**Written task**
Can you turn the entries below into a numbered list, dropping any blank lines?

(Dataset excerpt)
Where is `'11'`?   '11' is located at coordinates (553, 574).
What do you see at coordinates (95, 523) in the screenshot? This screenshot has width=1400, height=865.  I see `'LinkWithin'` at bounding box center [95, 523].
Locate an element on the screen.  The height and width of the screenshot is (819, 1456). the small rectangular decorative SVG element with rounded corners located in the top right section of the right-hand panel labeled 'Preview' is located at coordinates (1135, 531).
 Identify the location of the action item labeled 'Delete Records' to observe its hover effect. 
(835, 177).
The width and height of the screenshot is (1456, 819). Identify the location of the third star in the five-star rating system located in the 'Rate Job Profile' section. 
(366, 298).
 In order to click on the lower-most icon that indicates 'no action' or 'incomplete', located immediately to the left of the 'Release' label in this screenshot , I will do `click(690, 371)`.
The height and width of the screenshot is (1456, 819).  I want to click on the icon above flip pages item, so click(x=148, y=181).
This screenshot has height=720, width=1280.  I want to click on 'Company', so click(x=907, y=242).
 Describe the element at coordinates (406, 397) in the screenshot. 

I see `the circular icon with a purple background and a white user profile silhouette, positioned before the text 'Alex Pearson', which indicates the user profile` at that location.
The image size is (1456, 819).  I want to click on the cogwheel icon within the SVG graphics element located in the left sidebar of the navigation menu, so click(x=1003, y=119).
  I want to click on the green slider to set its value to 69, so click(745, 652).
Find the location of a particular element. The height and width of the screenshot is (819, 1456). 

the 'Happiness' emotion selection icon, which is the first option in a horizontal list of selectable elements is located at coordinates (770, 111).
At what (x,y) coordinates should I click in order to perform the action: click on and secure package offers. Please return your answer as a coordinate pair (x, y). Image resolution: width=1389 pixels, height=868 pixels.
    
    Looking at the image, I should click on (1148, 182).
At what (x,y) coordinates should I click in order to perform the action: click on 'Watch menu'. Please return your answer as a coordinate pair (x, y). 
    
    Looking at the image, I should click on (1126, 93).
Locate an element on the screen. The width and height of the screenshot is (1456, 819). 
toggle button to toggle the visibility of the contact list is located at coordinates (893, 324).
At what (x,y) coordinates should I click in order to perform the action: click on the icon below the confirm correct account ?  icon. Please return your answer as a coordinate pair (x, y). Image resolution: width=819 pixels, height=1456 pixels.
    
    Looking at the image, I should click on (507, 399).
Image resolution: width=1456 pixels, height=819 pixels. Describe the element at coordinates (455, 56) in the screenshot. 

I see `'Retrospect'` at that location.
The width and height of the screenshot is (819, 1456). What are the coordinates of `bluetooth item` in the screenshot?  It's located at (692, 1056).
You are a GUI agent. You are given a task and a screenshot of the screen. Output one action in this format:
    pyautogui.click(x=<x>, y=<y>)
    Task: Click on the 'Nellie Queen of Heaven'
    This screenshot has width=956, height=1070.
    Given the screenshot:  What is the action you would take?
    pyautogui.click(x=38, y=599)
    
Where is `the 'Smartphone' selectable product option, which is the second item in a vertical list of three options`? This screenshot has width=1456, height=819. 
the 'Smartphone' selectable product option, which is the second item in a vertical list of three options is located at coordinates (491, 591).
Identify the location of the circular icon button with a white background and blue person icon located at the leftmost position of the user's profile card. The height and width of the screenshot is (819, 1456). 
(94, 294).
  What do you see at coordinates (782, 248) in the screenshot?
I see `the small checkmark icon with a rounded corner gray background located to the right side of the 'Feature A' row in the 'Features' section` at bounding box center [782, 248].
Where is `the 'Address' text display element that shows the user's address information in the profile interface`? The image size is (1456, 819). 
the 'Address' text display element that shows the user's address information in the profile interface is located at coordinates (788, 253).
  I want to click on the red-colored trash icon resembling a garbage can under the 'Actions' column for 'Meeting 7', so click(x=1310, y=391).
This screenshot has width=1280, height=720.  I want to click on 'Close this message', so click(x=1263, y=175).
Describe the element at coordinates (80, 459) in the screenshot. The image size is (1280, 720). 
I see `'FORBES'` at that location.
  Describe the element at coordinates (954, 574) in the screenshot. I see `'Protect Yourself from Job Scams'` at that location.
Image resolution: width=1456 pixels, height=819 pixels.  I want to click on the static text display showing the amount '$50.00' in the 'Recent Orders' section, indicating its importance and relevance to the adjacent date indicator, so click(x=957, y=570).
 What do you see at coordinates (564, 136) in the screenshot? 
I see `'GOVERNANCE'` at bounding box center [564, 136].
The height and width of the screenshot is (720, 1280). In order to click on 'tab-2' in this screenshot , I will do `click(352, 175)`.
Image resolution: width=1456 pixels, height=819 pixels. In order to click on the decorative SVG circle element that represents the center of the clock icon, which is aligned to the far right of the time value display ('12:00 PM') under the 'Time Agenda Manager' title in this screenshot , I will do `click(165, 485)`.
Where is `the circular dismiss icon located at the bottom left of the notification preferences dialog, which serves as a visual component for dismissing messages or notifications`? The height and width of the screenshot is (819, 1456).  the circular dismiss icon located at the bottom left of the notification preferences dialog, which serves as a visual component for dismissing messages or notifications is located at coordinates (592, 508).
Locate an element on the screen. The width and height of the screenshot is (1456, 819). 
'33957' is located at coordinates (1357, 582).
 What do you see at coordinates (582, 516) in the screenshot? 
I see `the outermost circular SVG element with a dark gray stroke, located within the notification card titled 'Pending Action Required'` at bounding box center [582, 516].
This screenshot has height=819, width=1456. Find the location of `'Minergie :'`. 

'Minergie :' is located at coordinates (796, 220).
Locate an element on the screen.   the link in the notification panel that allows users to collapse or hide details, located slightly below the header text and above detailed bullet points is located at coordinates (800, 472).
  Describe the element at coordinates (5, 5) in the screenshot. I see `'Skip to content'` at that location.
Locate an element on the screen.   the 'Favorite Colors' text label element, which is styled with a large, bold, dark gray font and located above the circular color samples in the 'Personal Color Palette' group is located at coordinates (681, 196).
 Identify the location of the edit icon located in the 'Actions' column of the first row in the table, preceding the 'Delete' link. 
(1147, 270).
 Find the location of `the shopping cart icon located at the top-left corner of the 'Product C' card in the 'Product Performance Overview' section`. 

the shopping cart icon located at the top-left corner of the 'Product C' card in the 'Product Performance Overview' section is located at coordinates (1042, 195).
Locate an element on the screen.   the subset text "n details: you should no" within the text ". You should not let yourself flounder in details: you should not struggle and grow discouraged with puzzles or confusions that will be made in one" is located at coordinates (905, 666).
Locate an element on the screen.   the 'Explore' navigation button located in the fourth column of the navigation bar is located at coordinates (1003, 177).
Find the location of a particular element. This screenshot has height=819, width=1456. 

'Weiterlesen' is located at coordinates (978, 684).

**Complete response**
1. Where is `'11'`?   '11' is located at coordinates (553, 574).
2. What do you see at coordinates (95, 523) in the screenshot? This screenshot has width=1400, height=865.  I see `'LinkWithin'` at bounding box center [95, 523].
3. Locate an element on the screen.  The height and width of the screenshot is (819, 1456). the small rectangular decorative SVG element with rounded corners located in the top right section of the right-hand panel labeled 'Preview' is located at coordinates (1135, 531).
4.  Identify the location of the action item labeled 'Delete Records' to observe its hover effect. 
5. (835, 177).
6. The width and height of the screenshot is (1456, 819). Identify the location of the third star in the five-star rating system located in the 'Rate Job Profile' section. 
7. (366, 298).
8.  In order to click on the lower-most icon that indicates 'no action' or 'incomplete', located immediately to the left of the 'Release' label in this screenshot , I will do `click(690, 371)`.
9. The height and width of the screenshot is (1456, 819).  I want to click on the icon above flip pages item, so click(x=148, y=181).
10. This screenshot has height=720, width=1280.  I want to click on 'Company', so click(x=907, y=242).
11.  Describe the element at coordinates (406, 397) in the screenshot. 
12. I see `the circular icon with a purple background and a white user profile silhouette, positioned before the text 'Alex Pearson', which indicates the user profile` at that location.
13. The image size is (1456, 819).  I want to click on the cogwheel icon within the SVG graphics element located in the left sidebar of the navigation menu, so click(x=1003, y=119).
14.   I want to click on the green slider to set its value to 69, so click(745, 652).
15. Find the location of a particular element. The height and width of the screenshot is (819, 1456). 
16. the 'Happiness' emotion selection icon, which is the first option in a horizontal list of selectable elements is located at coordinates (770, 111).
17. At what (x,y) coordinates should I click in order to perform the action: click on and secure package offers. Please return your answer as a coordinate pair (x, y). Image resolution: width=1389 pixels, height=868 pixels.
18.     Looking at the image, I should click on (1148, 182).
19. At what (x,y) coordinates should I click in order to perform the action: click on 'Watch menu'. Please return your answer as a coordinate pair (x, y). 
20.     Looking at the image, I should click on (1126, 93).
21. Locate an element on the screen. The width and height of the screenshot is (1456, 819). 
22. toggle button to toggle the visibility of the contact list is located at coordinates (893, 324).
23. At what (x,y) coordinates should I click in order to perform the action: click on the icon below the confirm correct account ?  icon. Please return your answer as a coordinate pair (x, y). Image resolution: width=819 pixels, height=1456 pixels.
24.     Looking at the image, I should click on (507, 399).
25. Image resolution: width=1456 pixels, height=819 pixels. Describe the element at coordinates (455, 56) in the screenshot. 
26. I see `'Retrospect'` at that location.
27. The width and height of the screenshot is (819, 1456). What are the coordinates of `bluetooth item` in the screenshot?  It's located at (692, 1056).
28. You are a GUI agent. You are given a task and a screenshot of the screen. Output one action in this format:
29.     pyautogui.click(x=<x>, y=<y>)
30.     Task: Click on the 'Nellie Queen of Heaven'
31.     This screenshot has width=956, height=1070.
32.     Given the screenshot:  What is the action you would take?
33.     pyautogui.click(x=38, y=599)
34. Where is `the 'Smartphone' selectable product option, which is the second item in a vertical list of three options`? This screenshot has width=1456, height=819. 
35. the 'Smartphone' selectable product option, which is the second item in a vertical list of three options is located at coordinates (491, 591).
36. Identify the location of the circular icon button with a white background and blue person icon located at the leftmost position of the user's profile card. The height and width of the screenshot is (819, 1456). 
37. (94, 294).
38.   What do you see at coordinates (782, 248) in the screenshot?
39. I see `the small checkmark icon with a rounded corner gray background located to the right side of the 'Feature A' row in the 'Features' section` at bounding box center [782, 248].
40. Where is `the 'Address' text display element that shows the user's address information in the profile interface`? The image size is (1456, 819). 
41. the 'Address' text display element that shows the user's address information in the profile interface is located at coordinates (788, 253).
42.   I want to click on the red-colored trash icon resembling a garbage can under the 'Actions' column for 'Meeting 7', so click(x=1310, y=391).
43. This screenshot has width=1280, height=720.  I want to click on 'Close this message', so click(x=1263, y=175).
44. Describe the element at coordinates (80, 459) in the screenshot. The image size is (1280, 720). 
45. I see `'FORBES'` at that location.
46.   Describe the element at coordinates (954, 574) in the screenshot. I see `'Protect Yourself from Job Scams'` at that location.
47. Image resolution: width=1456 pixels, height=819 pixels.  I want to click on the static text display showing the amount '$50.00' in the 'Recent Orders' section, indicating its importance and relevance to the adjacent date indicator, so click(x=957, y=570).
48.  What do you see at coordinates (564, 136) in the screenshot? 
49. I see `'GOVERNANCE'` at bounding box center [564, 136].
50. The height and width of the screenshot is (720, 1280). In order to click on 'tab-2' in this screenshot , I will do `click(352, 175)`.
51. Image resolution: width=1456 pixels, height=819 pixels. In order to click on the decorative SVG circle element that represents the center of the clock icon, which is aligned to the far right of the time value display ('12:00 PM') under the 'Time Agenda Manager' title in this screenshot , I will do `click(165, 485)`.
52. Where is `the circular dismiss icon located at the bottom left of the notification preferences dialog, which serves as a visual component for dismissing messages or notifications`? The height and width of the screenshot is (819, 1456).  the circular dismiss icon located at the bottom left of the notification preferences dialog, which serves as a visual component for dismissing messages or notifications is located at coordinates (592, 508).
53. Locate an element on the screen. The width and height of the screenshot is (1456, 819). 
54. '33957' is located at coordinates (1357, 582).
55.  What do you see at coordinates (582, 516) in the screenshot? 
56. I see `the outermost circular SVG element with a dark gray stroke, located within the notification card titled 'Pending Action Required'` at bounding box center [582, 516].
57. This screenshot has height=819, width=1456. Find the location of `'Minergie :'`. 
58. 'Minergie :' is located at coordinates (796, 220).
59. Locate an element on the screen.   the link in the notification panel that allows users to collapse or hide details, located slightly below the header text and above detailed bullet points is located at coordinates (800, 472).
60.   Describe the element at coordinates (5, 5) in the screenshot. I see `'Skip to content'` at that location.
61. Locate an element on the screen.   the 'Favorite Colors' text label element, which is styled with a large, bold, dark gray font and located above the circular color samples in the 'Personal Color Palette' group is located at coordinates (681, 196).
62.  Identify the location of the edit icon located in the 'Actions' column of the first row in the table, preceding the 'Delete' link. 
63. (1147, 270).
64.  Find the location of `the shopping cart icon located at the top-left corner of the 'Product C' card in the 'Product Performance Overview' section`. 
65. the shopping cart icon located at the top-left corner of the 'Product C' card in the 'Product Performance Overview' section is located at coordinates (1042, 195).
66. Locate an element on the screen.   the subset text "n details: you should no" within the text ". You should not let yourself flounder in details: you should not struggle and grow discouraged with puzzles or confusions that will be made in one" is located at coordinates (905, 666).
67. Locate an element on the screen.   the 'Explore' navigation button located in the fourth column of the navigation bar is located at coordinates (1003, 177).
68. Find the location of a particular element. This screenshot has height=819, width=1456. 
69. 'Weiterlesen' is located at coordinates (978, 684).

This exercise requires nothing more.